Intel, Broad Institute join to improve analytics use in genomic research

The participants plan to work together to lower barriers to access for information and to enable physicians to incorporate genomics in medical care.


A new initiative between a top medical research organization and a large technology company seeks to integrate genomic data from a range of sources to develop new ways for treating diseases.

The Broad Institute of MIT and Harvard, and Intel Corp. have announced a five-year, $25 million collaboration, establishing the Intel-Broad Center for Genomic Data Engineering.

The project has large ambitions, with plans to build, optimize and widely share new tools and infrastructure that will enable scientists to be better equipped to integrate and process genomic data. It’s looking to optimize best practices in hardware and software for genome analytics to make it possible to combine and use research data sets that reside on private, public and hybrid clouds.

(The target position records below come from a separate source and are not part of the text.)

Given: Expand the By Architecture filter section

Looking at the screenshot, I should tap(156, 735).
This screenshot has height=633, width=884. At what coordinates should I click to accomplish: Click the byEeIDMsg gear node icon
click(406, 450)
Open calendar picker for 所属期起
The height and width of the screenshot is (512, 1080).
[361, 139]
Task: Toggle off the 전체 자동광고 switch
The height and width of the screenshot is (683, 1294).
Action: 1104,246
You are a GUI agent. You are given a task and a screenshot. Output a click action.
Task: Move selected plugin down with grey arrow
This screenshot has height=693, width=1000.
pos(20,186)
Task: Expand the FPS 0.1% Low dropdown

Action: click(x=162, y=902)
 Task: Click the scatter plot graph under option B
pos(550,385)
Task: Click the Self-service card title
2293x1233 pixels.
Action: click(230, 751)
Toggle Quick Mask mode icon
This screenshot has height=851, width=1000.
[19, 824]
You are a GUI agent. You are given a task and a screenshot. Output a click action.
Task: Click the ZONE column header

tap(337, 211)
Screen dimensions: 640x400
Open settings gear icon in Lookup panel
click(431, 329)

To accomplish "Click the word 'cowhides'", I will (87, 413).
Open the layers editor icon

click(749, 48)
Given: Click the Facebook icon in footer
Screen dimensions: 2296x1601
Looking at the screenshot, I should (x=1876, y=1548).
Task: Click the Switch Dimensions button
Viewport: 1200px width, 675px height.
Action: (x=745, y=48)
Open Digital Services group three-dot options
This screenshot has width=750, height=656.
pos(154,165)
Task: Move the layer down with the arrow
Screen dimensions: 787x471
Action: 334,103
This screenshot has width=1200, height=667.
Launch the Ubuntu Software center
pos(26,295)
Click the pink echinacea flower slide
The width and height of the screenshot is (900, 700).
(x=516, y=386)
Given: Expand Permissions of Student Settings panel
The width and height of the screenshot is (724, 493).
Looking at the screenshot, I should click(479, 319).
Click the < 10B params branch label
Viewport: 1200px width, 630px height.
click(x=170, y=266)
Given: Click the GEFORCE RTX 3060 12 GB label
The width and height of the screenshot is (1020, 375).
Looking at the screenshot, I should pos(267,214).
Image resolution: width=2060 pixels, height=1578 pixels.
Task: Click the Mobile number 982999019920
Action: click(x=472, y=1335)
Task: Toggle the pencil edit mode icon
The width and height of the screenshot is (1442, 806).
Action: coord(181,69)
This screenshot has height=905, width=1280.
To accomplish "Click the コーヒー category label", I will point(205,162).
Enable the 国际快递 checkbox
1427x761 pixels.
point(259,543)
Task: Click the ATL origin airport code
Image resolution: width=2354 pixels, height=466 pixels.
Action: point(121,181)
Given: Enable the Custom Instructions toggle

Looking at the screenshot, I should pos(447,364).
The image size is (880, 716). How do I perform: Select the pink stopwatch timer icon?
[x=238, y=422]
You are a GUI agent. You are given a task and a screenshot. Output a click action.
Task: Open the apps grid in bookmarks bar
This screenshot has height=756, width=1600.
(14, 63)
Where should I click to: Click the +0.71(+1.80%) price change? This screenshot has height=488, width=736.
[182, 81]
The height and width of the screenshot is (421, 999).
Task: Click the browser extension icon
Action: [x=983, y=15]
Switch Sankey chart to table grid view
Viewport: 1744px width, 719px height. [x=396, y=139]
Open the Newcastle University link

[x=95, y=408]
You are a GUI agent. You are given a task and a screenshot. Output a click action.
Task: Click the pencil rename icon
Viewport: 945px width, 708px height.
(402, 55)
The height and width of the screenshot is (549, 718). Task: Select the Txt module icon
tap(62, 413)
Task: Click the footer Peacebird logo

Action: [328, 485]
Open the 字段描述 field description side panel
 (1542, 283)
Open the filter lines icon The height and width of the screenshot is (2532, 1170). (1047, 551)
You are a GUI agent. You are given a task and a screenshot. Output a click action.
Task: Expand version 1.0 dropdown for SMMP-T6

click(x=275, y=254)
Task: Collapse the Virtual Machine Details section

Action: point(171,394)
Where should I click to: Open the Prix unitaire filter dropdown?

The collaboration, announced last week, is the latest in a series of initiatives between private medical research organizations and large players in the technology arena, trying to bring significant computing power to efforts that are focusing on genomic medicine.

Over the past 12 years, Broad Institute of MIT and Harvard has focused efforts on studying genomics to develop new disease therapies, with the aim of disseminating discoveries openly to scientists worldwide.

For this initiative, Intel is offering data analytics and artificial intelligence capabilities, along with a federated way to share data and findings across the globe, making the data interoperable across different institutions, similar to how the World Wide Web operates, says Key Eron, leader of the health and life science unit.

Also See: Heart organization building big data platform to aid precision medicine

With the technology support from Intel, the collaborative aims to enable researchers worldwide to run more data-intensive studies and generate results more quickly by accessing data faster.

The hope is to make working with genomic data a bit easier. Data sets produced by genomics research doubles every eight months, challenging the capabilities of researchers to acquire, process, store and analyze the information, says Anthony Philippakis, MD, chief data officer at Broad Institute, which is one of the largest genomic sequencing organizations in the world.

The Broad Institute and Intel will work to expand worldwide ability to sequence genomes and lower barriers to access. Because physician offices do not regularly interact with genomic information, another part of the initiative will work to deploy software and hardware to incorporate genomics in physicians’ clinical workflows, according to Philippakis.

“Working with Intel, we plan to build out solutions that can work across different infrastructures to facilitate efficient processing of these growing data sets, and then make these tools openly available for researchers worldwide,” adds Eric Banks, director of the data sciences and data engineering group at the Broad Institute. Our work is a step toward building something analogous to a superhighway to connect disparate databases of genomic information for the advancement of research and precision medicine.”

The five-year effort has three core goals:
  • Overcome the challenge of diverse genomics data sets with a toolkit of best practices and hardware recommendations for genomic workflows for on-premise, public cloud and hybrid cloud uses;
  • Simplify and accelerate execution of genome analytics by optimizing genomics software tools on standard platforms from Intel; and
  • Empower providers, researchers and pharmaceutical firms to collaborate by partnering on new workflow execution models across complex and distributed datasets. This will support secure processing of data across organizations, speeding research, discovery, clinical trials and eventually clinical decision-making.

The announcement is the latest of several collaborative agreements reached between research organizations and technology companies seeking to advance progress in healthcare research.

In October, IBM Watson and Quest Diagnostics announced a partnership intended to take advantage of research into cancer care by Memorial Sloan Kettering Cancer Center, which has a precision oncology knowledge base. Called IBM Watson Genomics, it’s the first widely available effort that offers a delivery mechanism that can bring cognitive computing to community oncologists. And it can serve as a model that could bring cognitive computing to other medical specialties.

Also See: Athenahealth enhances physician decision support with genomics

Additionally, this summer, the American Heart Association expanded its ambitious plan to use big data analytics, data mining and the cloud to enable the use of precision medicine to treat cardiovascular disease. Leading the way for the AHA is the Institute for Precision Cardiovascular Medicine, which is coordinating the national organization’s initiatives.

Toward that end, the Institute is researching open-source components and looking to the cloud to support data sharing—in July, it formed a strategic partnership with Amazon Web Services (AWS).